- Instructions to follow -
Your job with the data below is to output exactly the lines from the one holding "View products (534, 1525)" down to the one holding "SP FTS (594, 2101)", both included, and no others.

- Records supplied -
--
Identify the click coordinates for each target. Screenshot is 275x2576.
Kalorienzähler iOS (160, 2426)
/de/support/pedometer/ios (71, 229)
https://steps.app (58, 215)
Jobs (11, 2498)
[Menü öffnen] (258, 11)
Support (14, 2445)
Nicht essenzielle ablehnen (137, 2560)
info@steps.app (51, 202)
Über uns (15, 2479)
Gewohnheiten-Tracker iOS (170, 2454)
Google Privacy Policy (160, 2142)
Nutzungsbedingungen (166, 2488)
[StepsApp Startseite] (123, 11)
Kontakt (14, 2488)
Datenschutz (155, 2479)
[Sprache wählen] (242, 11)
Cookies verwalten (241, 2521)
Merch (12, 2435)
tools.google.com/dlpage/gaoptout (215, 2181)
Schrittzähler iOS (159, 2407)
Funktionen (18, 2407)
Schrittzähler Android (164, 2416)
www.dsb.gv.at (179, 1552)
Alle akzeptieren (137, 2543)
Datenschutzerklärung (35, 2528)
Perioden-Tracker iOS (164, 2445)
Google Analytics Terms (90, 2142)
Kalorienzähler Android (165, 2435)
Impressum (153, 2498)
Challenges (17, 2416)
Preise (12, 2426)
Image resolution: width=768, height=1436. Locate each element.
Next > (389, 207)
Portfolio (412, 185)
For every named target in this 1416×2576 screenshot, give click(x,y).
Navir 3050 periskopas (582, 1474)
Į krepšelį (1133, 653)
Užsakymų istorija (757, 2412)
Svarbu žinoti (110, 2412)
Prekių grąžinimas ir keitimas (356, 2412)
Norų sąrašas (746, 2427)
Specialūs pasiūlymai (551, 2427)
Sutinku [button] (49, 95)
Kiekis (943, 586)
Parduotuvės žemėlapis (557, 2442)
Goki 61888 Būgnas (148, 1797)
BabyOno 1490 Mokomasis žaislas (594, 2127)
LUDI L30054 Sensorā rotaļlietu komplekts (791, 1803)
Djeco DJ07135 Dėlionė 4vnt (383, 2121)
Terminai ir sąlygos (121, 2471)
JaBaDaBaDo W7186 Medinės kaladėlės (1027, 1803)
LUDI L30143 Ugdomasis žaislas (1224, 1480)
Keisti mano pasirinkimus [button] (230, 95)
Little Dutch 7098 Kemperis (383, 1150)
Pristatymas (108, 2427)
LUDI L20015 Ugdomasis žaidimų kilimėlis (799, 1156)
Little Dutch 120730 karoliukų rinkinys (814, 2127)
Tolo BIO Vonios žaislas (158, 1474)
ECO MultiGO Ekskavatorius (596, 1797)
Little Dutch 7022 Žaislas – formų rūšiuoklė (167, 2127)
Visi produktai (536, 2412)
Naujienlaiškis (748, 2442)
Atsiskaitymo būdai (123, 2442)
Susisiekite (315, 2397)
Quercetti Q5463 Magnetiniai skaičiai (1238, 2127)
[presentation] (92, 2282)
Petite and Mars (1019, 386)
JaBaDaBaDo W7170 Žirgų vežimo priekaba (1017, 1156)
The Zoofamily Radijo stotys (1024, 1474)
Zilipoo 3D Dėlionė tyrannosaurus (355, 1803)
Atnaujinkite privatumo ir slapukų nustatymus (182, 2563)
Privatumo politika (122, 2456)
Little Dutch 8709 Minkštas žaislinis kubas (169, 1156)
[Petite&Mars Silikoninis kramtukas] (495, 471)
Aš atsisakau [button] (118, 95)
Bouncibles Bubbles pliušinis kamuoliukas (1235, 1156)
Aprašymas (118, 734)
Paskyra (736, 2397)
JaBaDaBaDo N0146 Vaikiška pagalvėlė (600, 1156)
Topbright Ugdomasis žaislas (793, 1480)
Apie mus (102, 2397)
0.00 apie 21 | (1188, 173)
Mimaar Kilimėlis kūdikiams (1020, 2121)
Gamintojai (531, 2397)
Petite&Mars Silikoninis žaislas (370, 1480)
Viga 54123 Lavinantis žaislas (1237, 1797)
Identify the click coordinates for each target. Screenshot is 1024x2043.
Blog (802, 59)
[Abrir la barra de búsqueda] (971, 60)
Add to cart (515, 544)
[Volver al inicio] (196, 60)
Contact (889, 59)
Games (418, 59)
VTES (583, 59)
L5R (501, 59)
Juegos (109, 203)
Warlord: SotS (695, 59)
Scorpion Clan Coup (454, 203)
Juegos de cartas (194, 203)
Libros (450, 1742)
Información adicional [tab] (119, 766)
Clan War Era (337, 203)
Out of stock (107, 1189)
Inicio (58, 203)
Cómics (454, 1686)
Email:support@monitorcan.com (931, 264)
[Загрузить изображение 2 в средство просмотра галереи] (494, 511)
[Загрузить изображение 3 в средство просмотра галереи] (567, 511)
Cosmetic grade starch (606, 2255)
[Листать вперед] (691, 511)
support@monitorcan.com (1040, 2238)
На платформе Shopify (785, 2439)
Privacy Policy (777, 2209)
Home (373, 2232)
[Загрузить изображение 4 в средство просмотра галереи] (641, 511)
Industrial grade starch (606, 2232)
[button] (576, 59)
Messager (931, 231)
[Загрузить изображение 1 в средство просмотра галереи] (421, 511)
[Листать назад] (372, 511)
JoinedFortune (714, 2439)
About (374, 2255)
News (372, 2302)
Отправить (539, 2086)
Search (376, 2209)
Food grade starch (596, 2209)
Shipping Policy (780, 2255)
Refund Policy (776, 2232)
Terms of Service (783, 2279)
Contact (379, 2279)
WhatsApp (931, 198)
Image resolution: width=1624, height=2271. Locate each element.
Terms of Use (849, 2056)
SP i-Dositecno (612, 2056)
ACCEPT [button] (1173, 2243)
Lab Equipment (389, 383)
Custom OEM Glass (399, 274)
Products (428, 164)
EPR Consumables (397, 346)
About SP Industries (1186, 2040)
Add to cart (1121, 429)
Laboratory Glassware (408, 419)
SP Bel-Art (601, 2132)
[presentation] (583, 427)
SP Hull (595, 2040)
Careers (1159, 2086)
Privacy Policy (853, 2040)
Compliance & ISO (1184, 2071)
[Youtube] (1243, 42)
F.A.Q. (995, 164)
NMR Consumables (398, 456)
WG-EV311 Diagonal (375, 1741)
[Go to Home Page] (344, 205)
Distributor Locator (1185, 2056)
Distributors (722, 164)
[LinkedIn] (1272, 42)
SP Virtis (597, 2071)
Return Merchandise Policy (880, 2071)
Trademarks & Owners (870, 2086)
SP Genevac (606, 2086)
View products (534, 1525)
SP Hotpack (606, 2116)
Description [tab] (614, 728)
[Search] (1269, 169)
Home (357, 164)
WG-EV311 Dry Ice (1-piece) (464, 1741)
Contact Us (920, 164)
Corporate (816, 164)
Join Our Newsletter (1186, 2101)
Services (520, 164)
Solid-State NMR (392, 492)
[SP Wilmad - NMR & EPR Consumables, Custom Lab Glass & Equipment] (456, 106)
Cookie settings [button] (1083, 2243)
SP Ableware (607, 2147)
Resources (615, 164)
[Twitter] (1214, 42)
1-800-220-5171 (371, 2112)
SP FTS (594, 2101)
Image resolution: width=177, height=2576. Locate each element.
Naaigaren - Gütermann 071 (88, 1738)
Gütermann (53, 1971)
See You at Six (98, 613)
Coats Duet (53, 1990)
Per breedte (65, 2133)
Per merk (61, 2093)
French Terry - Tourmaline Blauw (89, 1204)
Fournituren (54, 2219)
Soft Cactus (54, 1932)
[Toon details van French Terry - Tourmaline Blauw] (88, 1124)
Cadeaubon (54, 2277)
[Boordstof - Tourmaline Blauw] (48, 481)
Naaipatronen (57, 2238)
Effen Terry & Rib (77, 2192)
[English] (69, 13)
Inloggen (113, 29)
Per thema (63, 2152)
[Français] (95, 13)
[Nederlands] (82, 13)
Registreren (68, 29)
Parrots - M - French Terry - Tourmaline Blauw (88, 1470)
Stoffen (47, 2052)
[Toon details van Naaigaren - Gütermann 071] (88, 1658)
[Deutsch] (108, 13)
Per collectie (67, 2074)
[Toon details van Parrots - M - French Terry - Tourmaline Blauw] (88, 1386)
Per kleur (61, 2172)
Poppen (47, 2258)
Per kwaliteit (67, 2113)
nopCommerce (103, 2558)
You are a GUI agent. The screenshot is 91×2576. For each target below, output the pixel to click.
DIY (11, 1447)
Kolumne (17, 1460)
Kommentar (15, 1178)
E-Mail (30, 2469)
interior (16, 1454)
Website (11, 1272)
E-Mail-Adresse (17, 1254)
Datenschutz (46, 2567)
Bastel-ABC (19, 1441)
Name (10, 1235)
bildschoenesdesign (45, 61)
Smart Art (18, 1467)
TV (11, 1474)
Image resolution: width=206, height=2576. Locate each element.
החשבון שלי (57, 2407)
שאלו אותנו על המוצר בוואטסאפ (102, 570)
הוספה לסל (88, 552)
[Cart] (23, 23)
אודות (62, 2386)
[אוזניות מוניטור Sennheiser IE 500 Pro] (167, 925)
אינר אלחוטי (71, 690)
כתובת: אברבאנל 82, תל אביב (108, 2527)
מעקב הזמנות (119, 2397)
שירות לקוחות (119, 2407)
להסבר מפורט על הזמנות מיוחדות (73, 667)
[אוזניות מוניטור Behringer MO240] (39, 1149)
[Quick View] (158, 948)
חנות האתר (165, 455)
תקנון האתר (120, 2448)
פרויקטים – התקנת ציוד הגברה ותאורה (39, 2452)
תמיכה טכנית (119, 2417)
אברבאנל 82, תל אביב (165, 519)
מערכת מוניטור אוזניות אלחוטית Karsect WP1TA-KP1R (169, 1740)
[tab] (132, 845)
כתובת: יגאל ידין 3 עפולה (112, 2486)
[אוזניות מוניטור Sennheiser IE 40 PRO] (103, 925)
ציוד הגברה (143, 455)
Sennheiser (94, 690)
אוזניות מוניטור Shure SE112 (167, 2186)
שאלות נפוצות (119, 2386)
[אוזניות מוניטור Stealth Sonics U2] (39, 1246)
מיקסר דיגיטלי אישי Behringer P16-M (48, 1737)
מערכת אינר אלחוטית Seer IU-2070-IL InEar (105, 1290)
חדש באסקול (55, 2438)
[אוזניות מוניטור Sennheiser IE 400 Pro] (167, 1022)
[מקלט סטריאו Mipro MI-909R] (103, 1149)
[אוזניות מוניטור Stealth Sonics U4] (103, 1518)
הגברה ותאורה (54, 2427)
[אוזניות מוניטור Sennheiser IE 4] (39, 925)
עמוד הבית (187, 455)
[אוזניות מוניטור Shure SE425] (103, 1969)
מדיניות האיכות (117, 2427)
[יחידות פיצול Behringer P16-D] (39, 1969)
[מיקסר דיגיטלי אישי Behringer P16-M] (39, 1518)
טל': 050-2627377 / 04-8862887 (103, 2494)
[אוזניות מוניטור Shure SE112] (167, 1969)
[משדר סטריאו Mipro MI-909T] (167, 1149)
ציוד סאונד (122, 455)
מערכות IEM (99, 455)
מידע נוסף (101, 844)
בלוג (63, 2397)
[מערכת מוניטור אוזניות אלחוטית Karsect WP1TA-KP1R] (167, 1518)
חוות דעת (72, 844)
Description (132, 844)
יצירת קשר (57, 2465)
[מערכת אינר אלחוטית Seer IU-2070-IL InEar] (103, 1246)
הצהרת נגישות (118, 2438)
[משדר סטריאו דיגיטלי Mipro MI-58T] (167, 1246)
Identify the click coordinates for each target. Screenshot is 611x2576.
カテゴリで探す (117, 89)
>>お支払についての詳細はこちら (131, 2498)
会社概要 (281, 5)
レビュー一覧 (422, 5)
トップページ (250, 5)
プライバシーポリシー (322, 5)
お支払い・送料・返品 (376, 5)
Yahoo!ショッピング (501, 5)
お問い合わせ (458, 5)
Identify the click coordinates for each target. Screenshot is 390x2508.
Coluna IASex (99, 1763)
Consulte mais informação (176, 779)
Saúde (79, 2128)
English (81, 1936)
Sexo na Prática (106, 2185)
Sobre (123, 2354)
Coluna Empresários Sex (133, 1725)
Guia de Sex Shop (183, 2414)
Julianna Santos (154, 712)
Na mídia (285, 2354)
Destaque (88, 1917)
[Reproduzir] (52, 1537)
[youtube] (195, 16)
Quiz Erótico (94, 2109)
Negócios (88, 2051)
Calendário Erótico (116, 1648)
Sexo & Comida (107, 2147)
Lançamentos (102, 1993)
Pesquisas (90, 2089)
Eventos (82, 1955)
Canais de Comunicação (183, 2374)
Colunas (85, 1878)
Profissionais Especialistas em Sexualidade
--
- Task answer -
View products (534, 1525)
SP Hotpack (606, 2116)
Description [tab] (614, 728)
[Search] (1269, 169)
Home (357, 164)
WG-EV311 Dry Ice (1-piece) (464, 1741)
Contact Us (920, 164)
Corporate (816, 164)
Join Our Newsletter (1186, 2101)
Services (520, 164)
Solid-State NMR (392, 492)
[SP Wilmad - NMR & EPR Consumables, Custom Lab Glass & Equipment] (456, 106)
Cookie settings [button] (1083, 2243)
SP Ableware (607, 2147)
Resources (615, 164)
[Twitter] (1214, 42)
1-800-220-5171 (371, 2112)
SP FTS (594, 2101)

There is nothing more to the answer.